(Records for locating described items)
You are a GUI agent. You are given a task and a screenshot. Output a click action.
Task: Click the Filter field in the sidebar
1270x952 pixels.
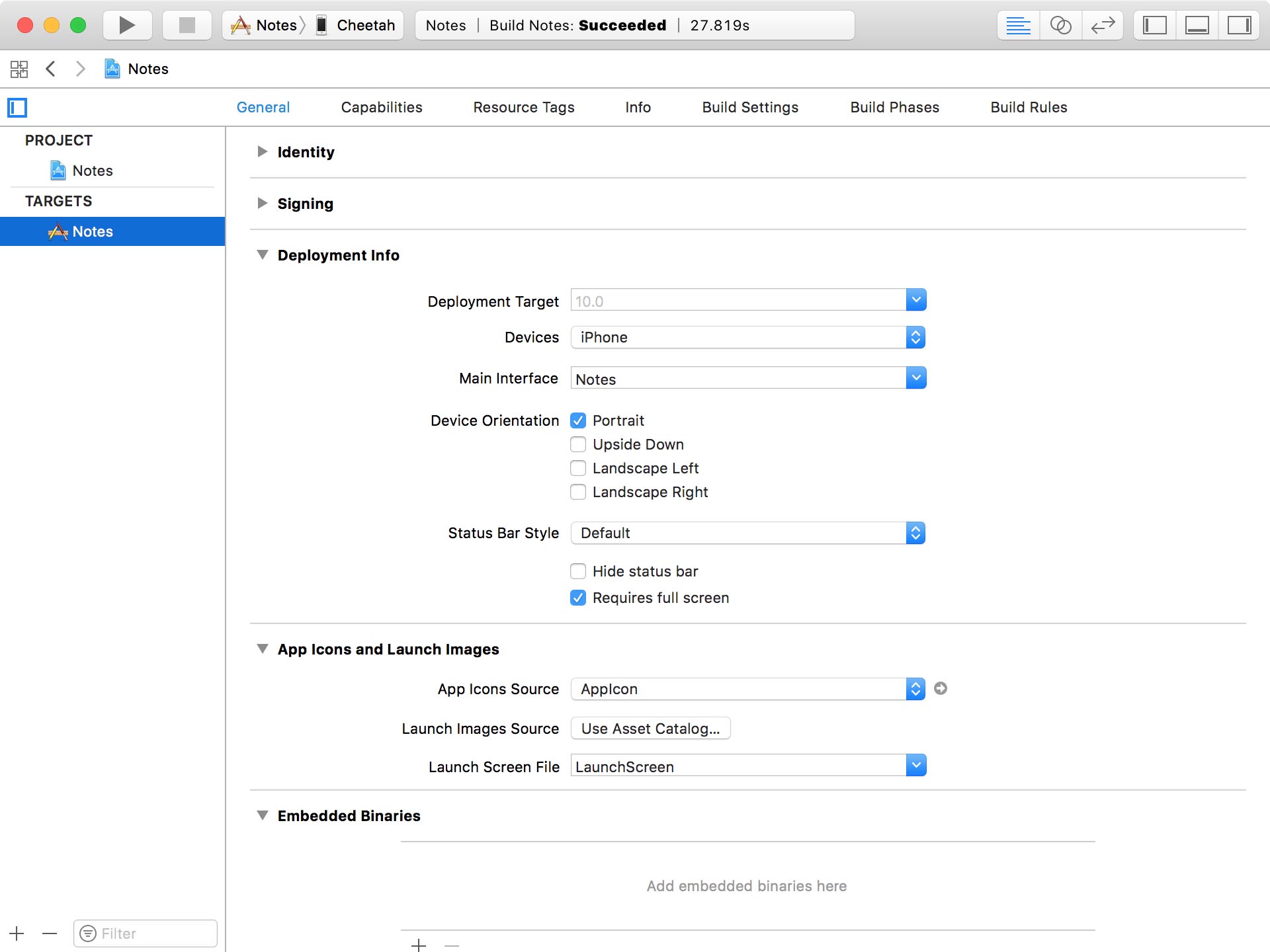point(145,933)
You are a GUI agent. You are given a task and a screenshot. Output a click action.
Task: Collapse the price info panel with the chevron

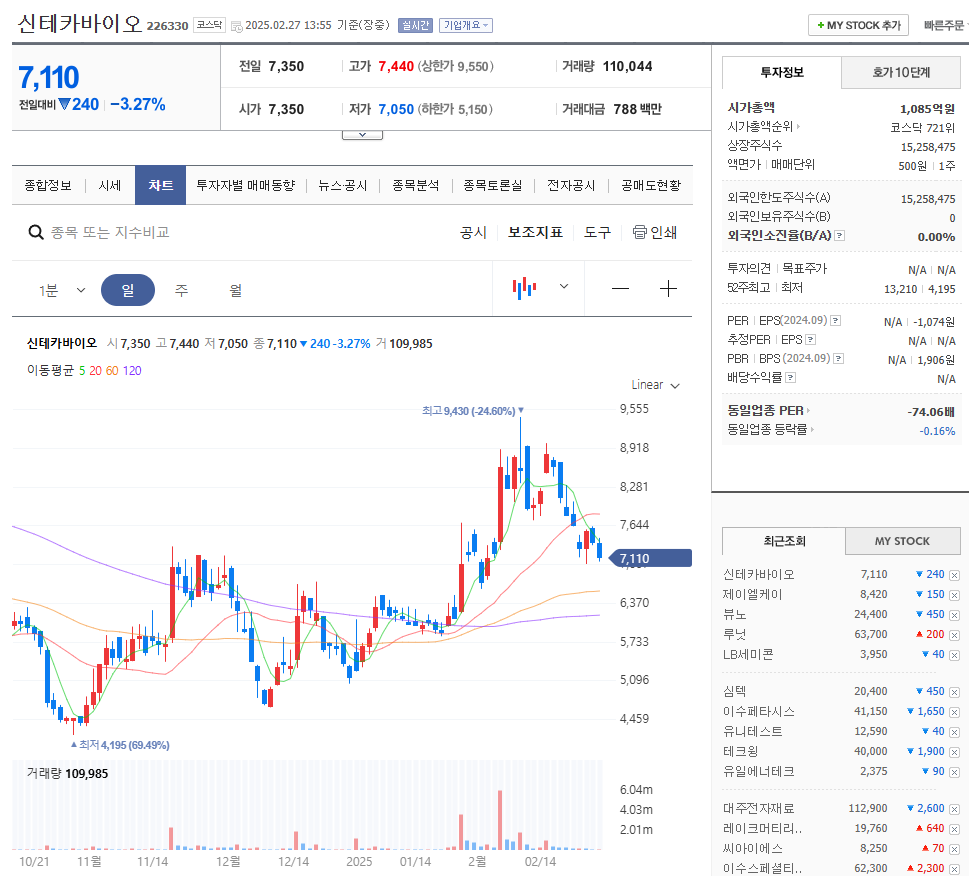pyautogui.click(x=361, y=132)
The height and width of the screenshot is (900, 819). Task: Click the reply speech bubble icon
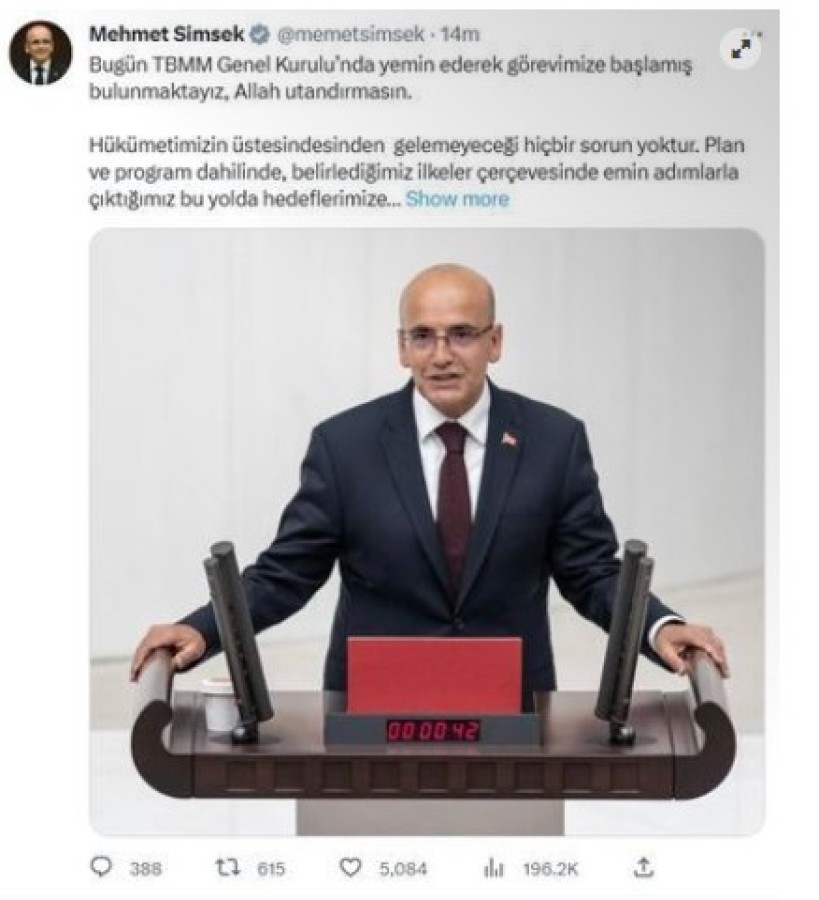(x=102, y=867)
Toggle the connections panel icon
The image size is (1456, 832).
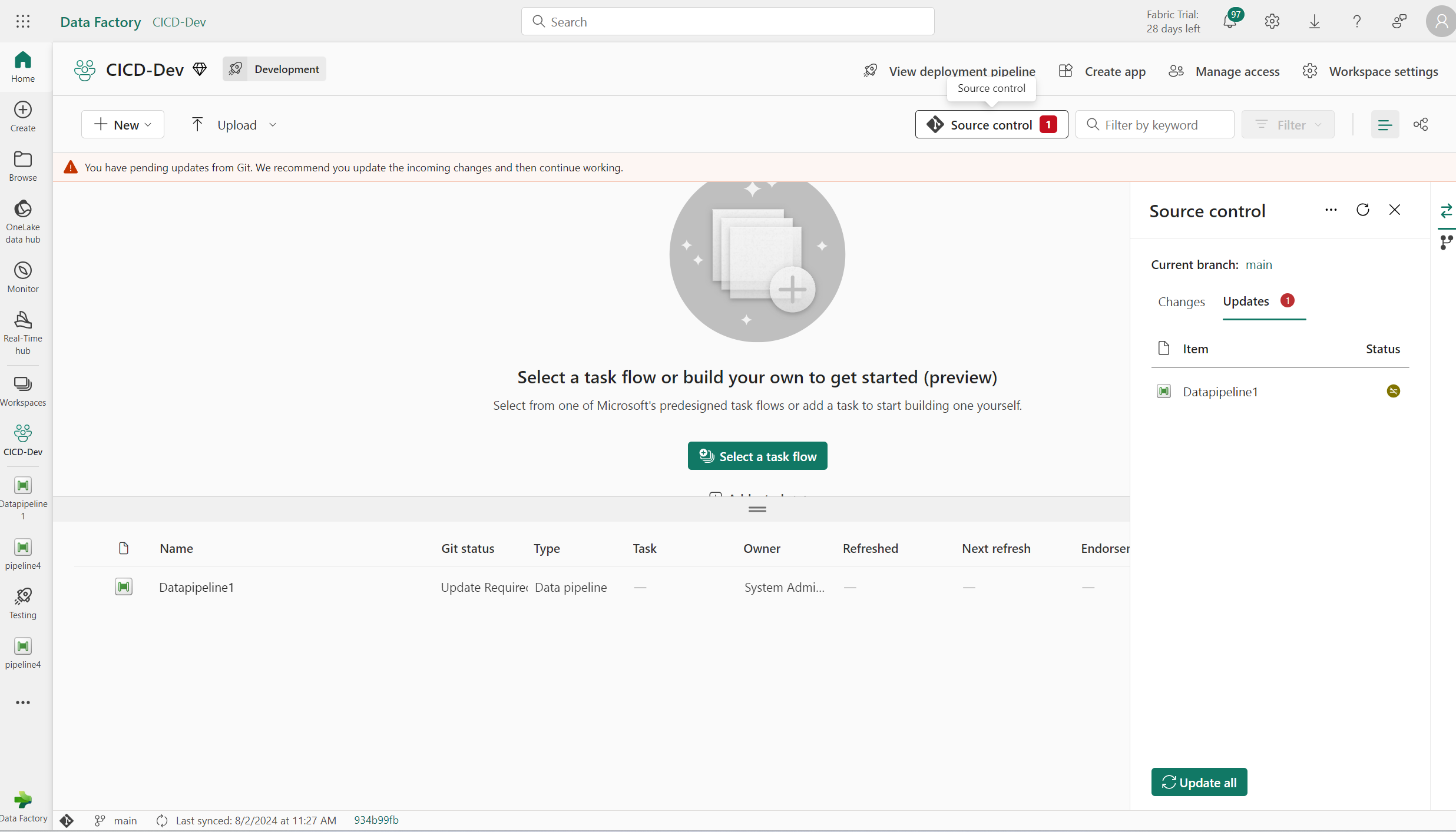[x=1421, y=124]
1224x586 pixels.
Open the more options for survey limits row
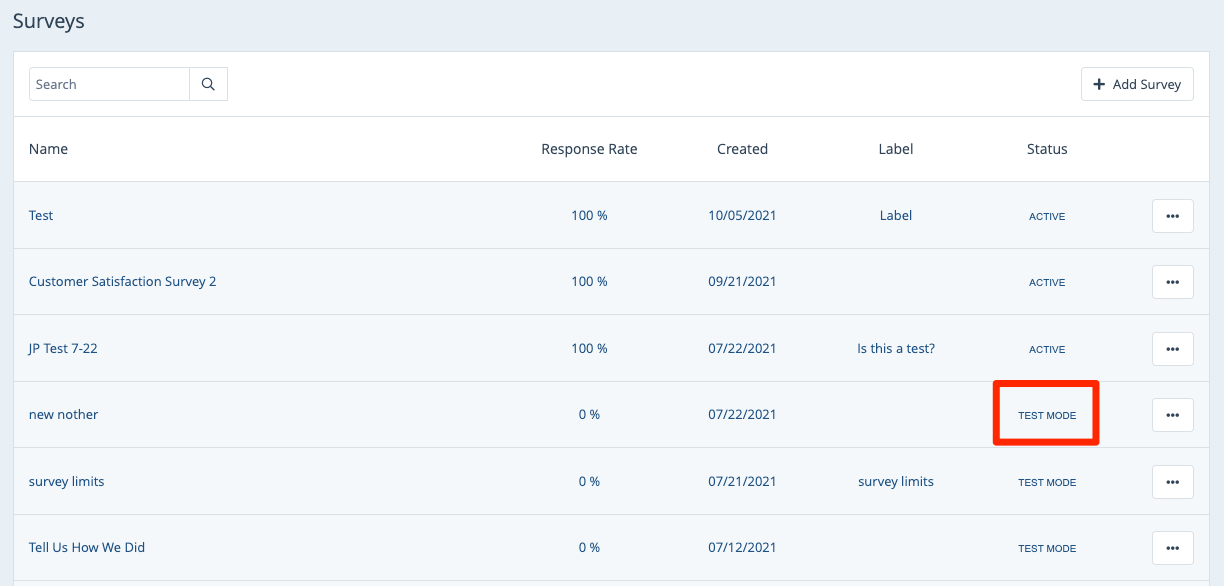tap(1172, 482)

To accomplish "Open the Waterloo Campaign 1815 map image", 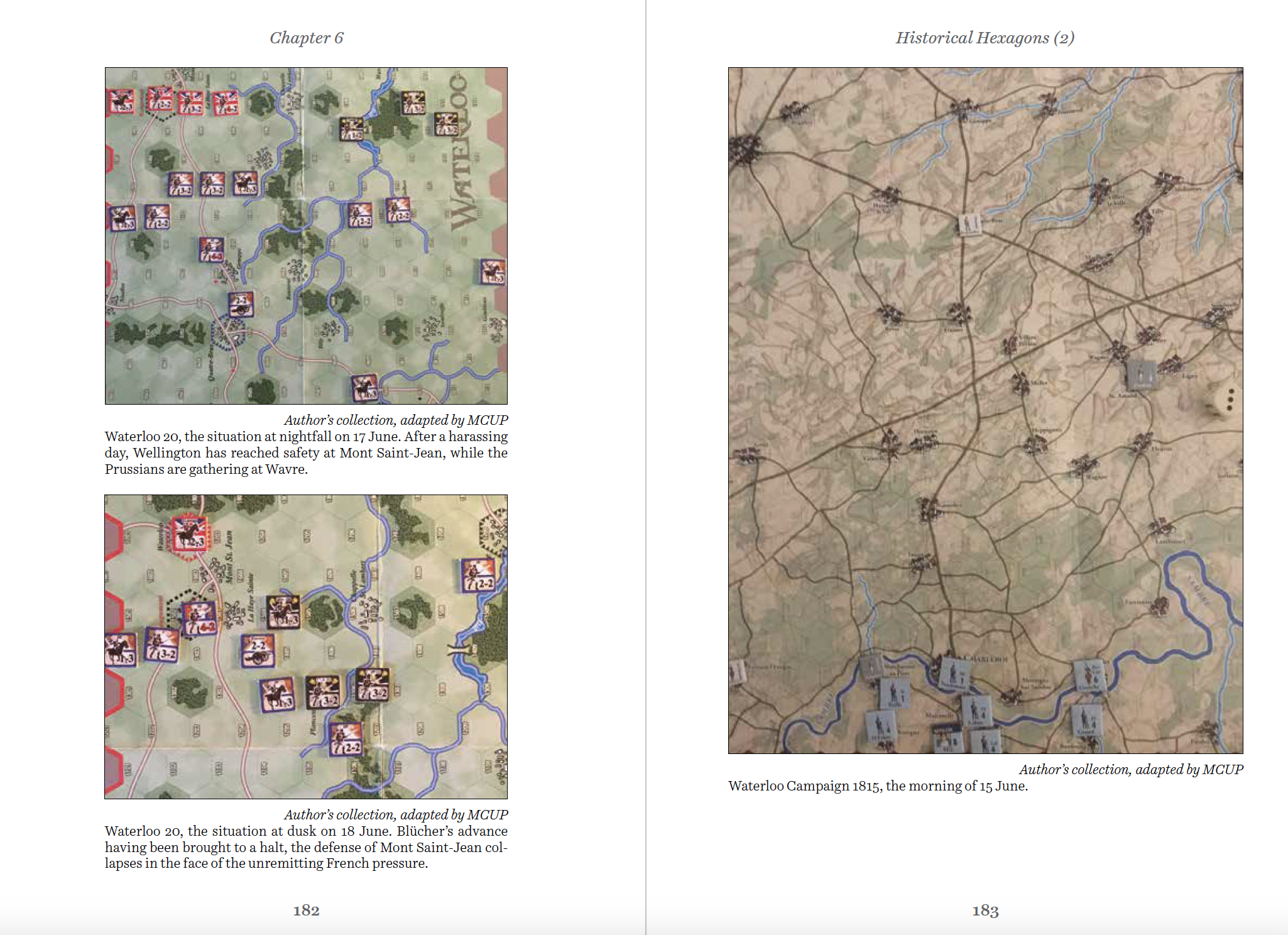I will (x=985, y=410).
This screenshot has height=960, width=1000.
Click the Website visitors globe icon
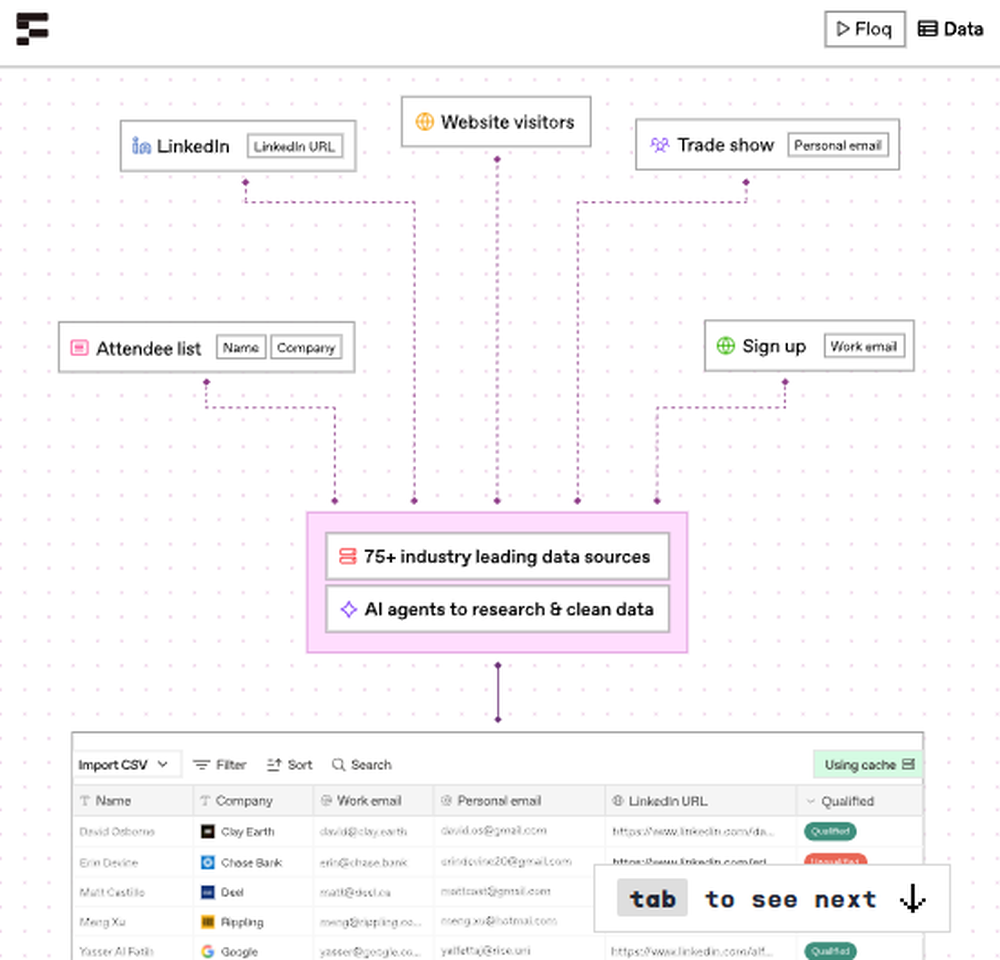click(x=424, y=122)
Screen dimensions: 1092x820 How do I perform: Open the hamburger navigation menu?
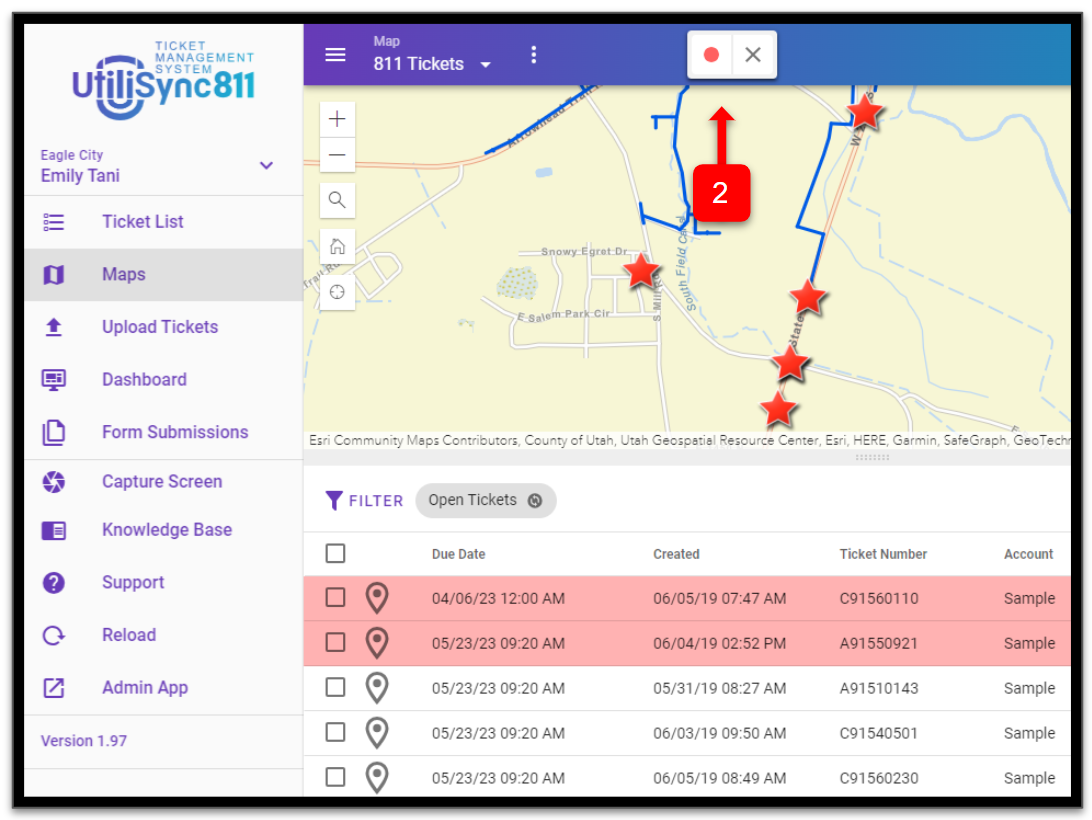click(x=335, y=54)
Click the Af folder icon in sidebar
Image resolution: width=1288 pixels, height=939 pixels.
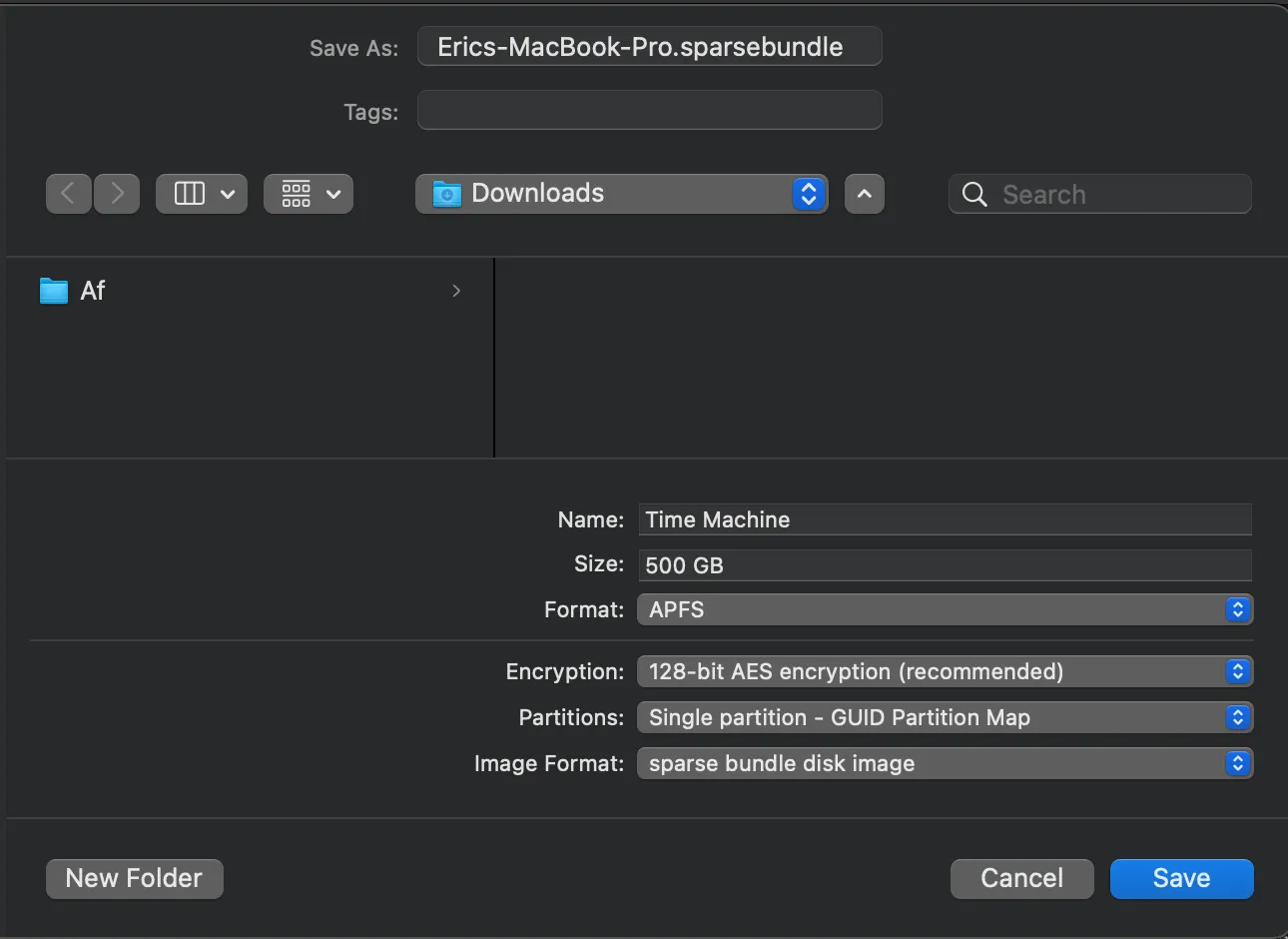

◆ Task directions: Can you copy the stretch of the records from the start through the line containing "pyautogui.click(x=361, y=132)", leaving the pictures out?

◆ Solution:
You are a GUI agent. You are given a task and a screenshot. Output a click action.
Task: Click the Filter field in the sidebar
1270x952 pixels.
point(145,933)
You are a GUI agent. You are given a task and a screenshot. Output a click action.
Task: Collapse the price info panel with the chevron

pyautogui.click(x=361, y=132)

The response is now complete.